= Masturbate-a-thon =

Charity event in which participants masturbate

Masturbate-a-thon logo, based on an ancient Roman good luck charm

The Masturbate-a-thon is an event in which participants masturbate to raise money for charity and increase the public awareness and dispel the shame and taboos that exist about this form of sexual activity. From 1998 to 2003, the Masturbate-a-thon raised around $25,000 for women's health initiatives and HIV prevention, education and treatment organizations, and has contributed to debates about safer sex and alternative safe methods of sexual expression.
The event awards several honors for those who raise the most money as well as for multiple orgasms and endurance.

==History==

Masturbate-a-thon Logo used by 2006 London event

In May 1995, San Francisco–based sex toy shop Good Vibrations declared May to be "Masturbation Month". Since then, it has encouraged people to get sponsors as a fundraiser for charities with a sex-positive focus.

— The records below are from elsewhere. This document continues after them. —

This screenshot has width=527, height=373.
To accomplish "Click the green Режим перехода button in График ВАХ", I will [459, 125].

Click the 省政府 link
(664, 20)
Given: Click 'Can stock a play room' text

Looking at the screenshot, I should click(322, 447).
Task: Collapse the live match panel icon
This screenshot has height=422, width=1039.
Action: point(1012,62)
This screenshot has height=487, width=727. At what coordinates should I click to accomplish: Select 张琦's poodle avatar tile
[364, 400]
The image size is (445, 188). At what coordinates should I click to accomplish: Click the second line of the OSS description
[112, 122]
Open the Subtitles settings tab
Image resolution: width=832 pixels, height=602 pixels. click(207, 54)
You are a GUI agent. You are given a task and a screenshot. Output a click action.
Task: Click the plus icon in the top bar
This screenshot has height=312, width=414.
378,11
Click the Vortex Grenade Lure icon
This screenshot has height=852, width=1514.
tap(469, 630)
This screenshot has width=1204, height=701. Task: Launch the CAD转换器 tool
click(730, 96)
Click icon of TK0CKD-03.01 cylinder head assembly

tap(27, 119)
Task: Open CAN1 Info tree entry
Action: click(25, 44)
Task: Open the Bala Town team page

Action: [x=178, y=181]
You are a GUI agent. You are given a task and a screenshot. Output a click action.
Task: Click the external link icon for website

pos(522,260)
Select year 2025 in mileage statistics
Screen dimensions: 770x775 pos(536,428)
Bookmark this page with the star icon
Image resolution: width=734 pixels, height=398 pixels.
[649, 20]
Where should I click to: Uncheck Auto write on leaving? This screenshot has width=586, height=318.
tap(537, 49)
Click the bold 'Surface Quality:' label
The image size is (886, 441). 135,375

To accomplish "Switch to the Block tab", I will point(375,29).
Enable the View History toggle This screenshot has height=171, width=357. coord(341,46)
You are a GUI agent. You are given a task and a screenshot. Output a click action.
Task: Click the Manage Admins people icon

London hosted Europe's first "masturbate-a-thon" on 5 August 2006. It aims to remove the taboo and shame associated with masturbation. Hundreds of persons raised money for the charity Terrence Higgins Trust and the sexual- and reproductive-health agency Marie Stopes International. The Masturbate-a-thon, also called "Wank-a-Thon," was recorded by ZigZagProductions of London as part of an international documentary of the event. However, plans to broadcast this on Channel 4 as part of its Wank Week series were abandoned, including programming from Europe's fetish and leather week.

In 2009, Masanobu Sato won the Masturbate-a-thon held by the Center of Sex and Culture in San Francisco after masturbating for nine hours and thirty-three minutes.

In 2012, China's first masturbation contest was held in Shenzhen, China in observance of World AIDS day. The event's organizers explained that the contest aims to promote masturbation as the safest means of sex and as an effective means for avoiding HIV infection.

Montreal's first Masturbate-a-thon (aka "Wankfest") took place on 4 May 2013. The event raised money for the charity Head and Hands, a youth sex education and outreach organization, and Sexploreum, an adult education group dedicated to encouraging playfulness with sexuality. Masturbate-a-thon 3 in 2014 was cancelled due to lack of registrations.